BEGIN Input records

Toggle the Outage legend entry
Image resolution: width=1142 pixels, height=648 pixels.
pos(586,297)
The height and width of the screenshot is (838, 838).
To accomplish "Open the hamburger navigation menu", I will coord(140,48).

END Input records
BEGIN Input records

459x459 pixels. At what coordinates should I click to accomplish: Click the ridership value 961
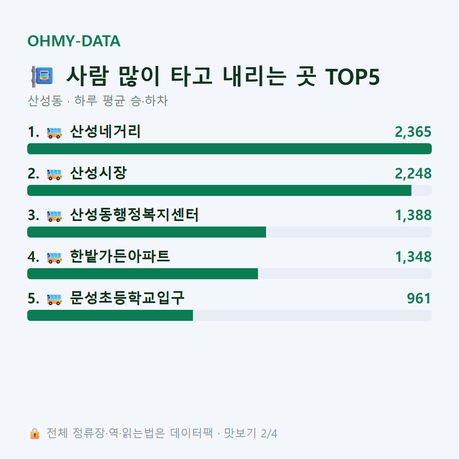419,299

END Input records

Exercise instructions
Shift every coordinate in the answers by adding 94 to each number, and give again all items from the line containing "Toggle the Outage legend entry" through the line containing "I will coord(140,48).", inclusive, requests included.

Task result
Toggle the Outage legend entry
Image resolution: width=1142 pixels, height=648 pixels.
pos(680,391)
The height and width of the screenshot is (838, 838).
To accomplish "Open the hamburger navigation menu", I will coord(234,142).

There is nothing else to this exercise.